### What is needed:
Could you show all lines in the entries below that contain the string "Data"?

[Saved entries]
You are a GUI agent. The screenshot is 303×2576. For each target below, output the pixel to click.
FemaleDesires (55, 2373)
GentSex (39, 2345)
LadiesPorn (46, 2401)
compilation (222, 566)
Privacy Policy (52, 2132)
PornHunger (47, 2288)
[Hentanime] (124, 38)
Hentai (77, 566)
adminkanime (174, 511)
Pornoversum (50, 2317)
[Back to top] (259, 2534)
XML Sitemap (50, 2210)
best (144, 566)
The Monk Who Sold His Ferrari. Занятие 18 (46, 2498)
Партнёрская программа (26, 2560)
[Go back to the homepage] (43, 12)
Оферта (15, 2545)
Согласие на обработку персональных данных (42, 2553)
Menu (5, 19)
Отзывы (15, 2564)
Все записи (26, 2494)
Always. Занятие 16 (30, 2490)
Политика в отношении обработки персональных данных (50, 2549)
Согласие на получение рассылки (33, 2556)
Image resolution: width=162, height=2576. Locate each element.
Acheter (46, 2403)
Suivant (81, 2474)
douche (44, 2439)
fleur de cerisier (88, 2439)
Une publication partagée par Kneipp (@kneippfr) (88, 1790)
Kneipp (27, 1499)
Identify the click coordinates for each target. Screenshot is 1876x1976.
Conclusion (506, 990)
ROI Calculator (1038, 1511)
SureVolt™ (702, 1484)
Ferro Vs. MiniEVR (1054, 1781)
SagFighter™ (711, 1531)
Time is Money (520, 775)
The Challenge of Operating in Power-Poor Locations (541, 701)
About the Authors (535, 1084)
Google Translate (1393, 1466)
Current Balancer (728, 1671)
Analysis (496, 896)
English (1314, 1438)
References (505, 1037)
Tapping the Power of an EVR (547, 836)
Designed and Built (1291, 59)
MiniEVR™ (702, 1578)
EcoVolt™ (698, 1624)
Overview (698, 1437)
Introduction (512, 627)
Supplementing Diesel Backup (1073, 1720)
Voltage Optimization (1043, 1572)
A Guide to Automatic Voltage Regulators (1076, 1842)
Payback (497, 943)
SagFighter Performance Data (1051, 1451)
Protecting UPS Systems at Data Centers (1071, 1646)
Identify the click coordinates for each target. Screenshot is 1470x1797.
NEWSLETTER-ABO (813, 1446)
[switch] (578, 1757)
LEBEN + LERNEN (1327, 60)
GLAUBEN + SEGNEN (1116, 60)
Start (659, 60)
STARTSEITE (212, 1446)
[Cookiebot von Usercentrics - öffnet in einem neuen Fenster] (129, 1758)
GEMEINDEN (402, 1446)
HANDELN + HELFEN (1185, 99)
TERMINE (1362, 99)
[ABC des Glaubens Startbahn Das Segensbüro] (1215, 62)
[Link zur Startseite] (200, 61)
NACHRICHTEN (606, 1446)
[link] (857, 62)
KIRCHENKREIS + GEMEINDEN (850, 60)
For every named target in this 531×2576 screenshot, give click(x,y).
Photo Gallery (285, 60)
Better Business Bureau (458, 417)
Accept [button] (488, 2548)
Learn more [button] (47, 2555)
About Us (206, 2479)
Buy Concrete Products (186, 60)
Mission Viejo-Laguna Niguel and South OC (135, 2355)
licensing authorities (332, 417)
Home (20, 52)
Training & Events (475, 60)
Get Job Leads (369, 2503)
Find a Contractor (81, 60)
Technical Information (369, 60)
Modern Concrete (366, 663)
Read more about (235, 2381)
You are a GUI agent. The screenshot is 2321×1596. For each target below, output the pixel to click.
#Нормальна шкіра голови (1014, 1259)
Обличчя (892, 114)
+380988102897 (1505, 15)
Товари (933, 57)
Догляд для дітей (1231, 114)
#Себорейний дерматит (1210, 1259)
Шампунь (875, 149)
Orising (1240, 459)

### Answer for the task:
SagFighter Performance Data (1051, 1451)
Protecting UPS Systems at Data Centers (1071, 1646)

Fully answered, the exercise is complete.